FIVE people were reportedly killed on Tuesday in an exchange of gunfire between police and Bedouins suspected of involvement in the Red Sea resort bombings in October. According to a statement issued by the Ministry of Interior, the shootings began when the suspects opened fire on the police in a bid to escape a security cordon which stretched around the Al-Mewailah valley near Ras Sedr, south of Sinai. The statement said the police sealed off the area after receiving information that suspected elements were hiding in the valley's mountainous caves.
The exchange of fire, said the ministry, resulted in the death of a suspect, Mohamed Abdel-Rahman, who was in possession of a handgun and an automatic rifle, and the wounding of a policeman. However, other reports said the shootings left three policemen, a bystander and Abdel-Rahman dead.
Abdel-Rahman's name, said the statement, had been given by other suspects interrogated in the Taba bombings who provided information about his role in the attack which killed 34 people. More than 100 people were also reported to have been injured. The biggest of the three attacks was at the hotel in Taba, on Egypt's border with Israel, which was heavily damaged. The other two bombings were in a campsite at Ras Shitan.
The current raids in pursuit of suspects began on 31 January.
In a related development, police clashed with hundreds of demonstrators in Sinai on Friday protesting against the three-month detention of persons held in the course of investigation into the Taba attacks.
Several of the demonstrators were arrested.
The clashes, which erupted outside the municipal offices in the north Sinai town of Arish, left three demonstrators and two police officers with minor injuries, according to Ashraf Ayoub, a member of the Popular Committee for Citizen Rights in North Sinai (CCR) which orchestrated the demonstration. Ten members of the CCR were arrested as well as Ayoub who was released on the same day after being questioned.
"Such a demonstration is a sign of the people's frustration over the prolonged and unjustified periods of detention of their relatives who are being held without charge and the suffering they have been forced to go through as a result," Ayoub told Al-Ahram Weekly by phone.
Many of the detainees, Ayoub said, had told visitors that they had been tortured to extract confessions from them.
The demonstration began as a protest march by mostly women wearing black. They marched from Arish's central mosque following Friday prayers up to the town hall.
Those arrested were questioned and ordered to be remanded for 15 days pending questioning.
TEN suspected members of the outlawed Muslim Brotherhood were arrested in pre- dawn raids on Monday as part of the Ministry of Interior's clampdown on the group.
All suspects were remanded for 15 days in custody pending further investigation. The suspects were arrested in Sharqiya Governorate, 80 kilometres northeast of Cairo. Police said they seized documents and leaflets in the possession of the suspects which contained ideas which contradict the state's constitution and violate the law.
According to Brotherhood sources, those arrested include three government employees, two doctors, two engineers, one university professor and the imam of a mosque.
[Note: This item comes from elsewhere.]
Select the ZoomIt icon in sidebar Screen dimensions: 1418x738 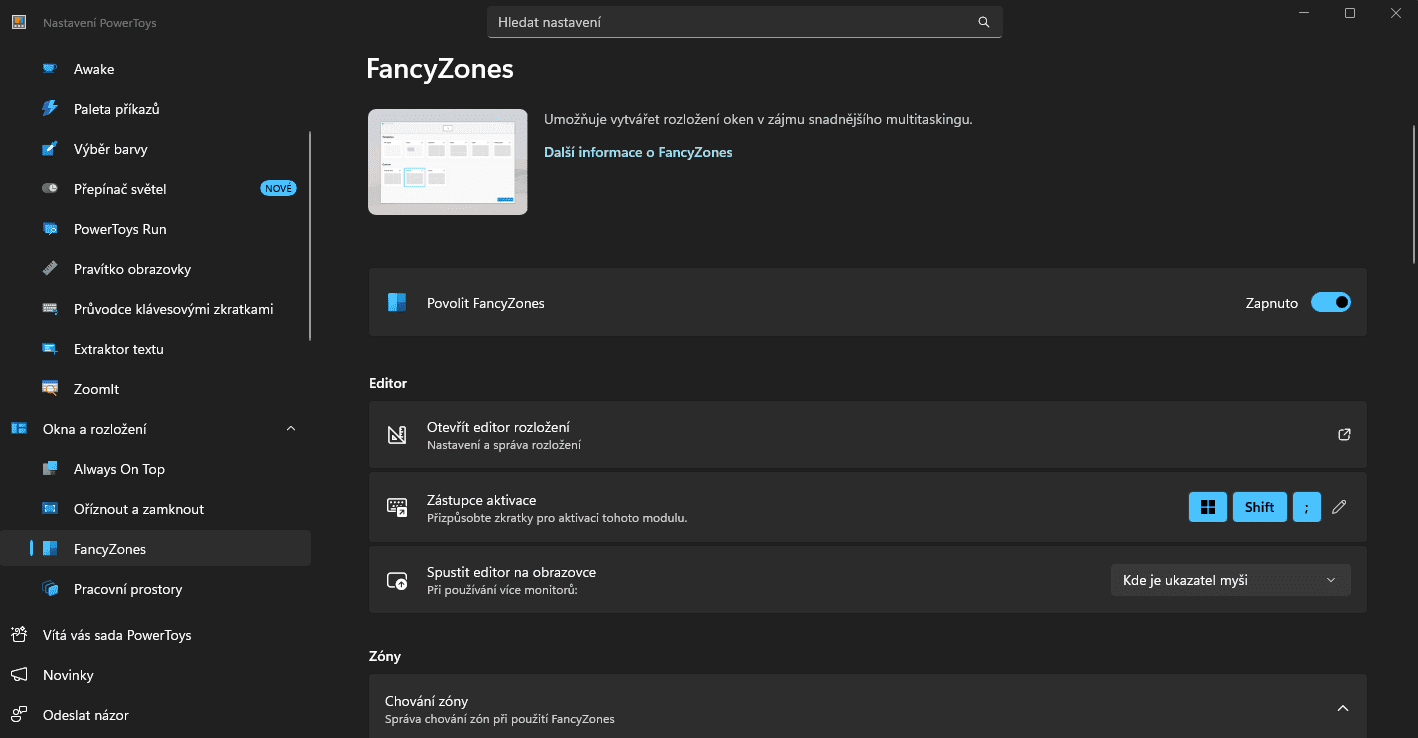click(50, 389)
AN EGYPTIAN accused of spying for Iran's Revolutionary Guard has pleaded not guilty during the opening session of his trial, saying he had been tortured by intelligence officers while in detention.
The court also heard charges brought against an Iranian diplomat that he gave the defendant, Mahmoud Eid Dabbous, money in exchange for information about the petrochemical complex in the Saudi Port city of Yanbu.
On Saturday, a bearded Dabbous denied the charges, saying they were an insult to the Islamic Republic of Iran, which he referred to as "the last bastion of Islam".
Iran has denied the charges brought against the diplomat, Mohamed Reza Hosseindoust, who is being tried in absentia, saying they were "baseless".
According to the indictment, Dabbous sent Iran's Revolutionary Guard information which would facilitate the targeting of strategic areas in Egypt and Saudi Arabia. The prosecution charged that Dabbous had shared information with people working for the Revolutionary Guard in order to help them plan and carry out terrorist operations inside the country.
At the time of his arrest the prosecutor- general said Dabbous had supplied Hosseindoust with information that assisted him in spearheading May's Yanbu attack which killed five Western engineers. Dabbous denied the charge.
Iran has not had formal diplomatic ties with Egypt since its revolution in 1979 when Tehran broke off relations after Egypt signed its peace treaty with Israel. However, there are reports that the two countries might restore relations pending agreement on cooperation on security matters.
A SINAI court has dismissed a case demanding compensation from Israeli Prime Minister Ariel Sharon over accusations he was involved in the torture and killing of thousands of Egyptian prisoners of war during the 1967 Egyptian-Israeli war.
The court instead fined lawyer Mahmoud Said Lotfi, who filed the lawsuit, LE500 for failing to provide sufficient evidence supporting the case.
Lotfi, a member of the Afro-Asian Lawyers Syndicate, filed the case last year, accusing Sharon of involvement in the torture and killing of 16,000 Egyptian POWs, including burying some of the them alive. Lotfi had asked for $60 million in compensation.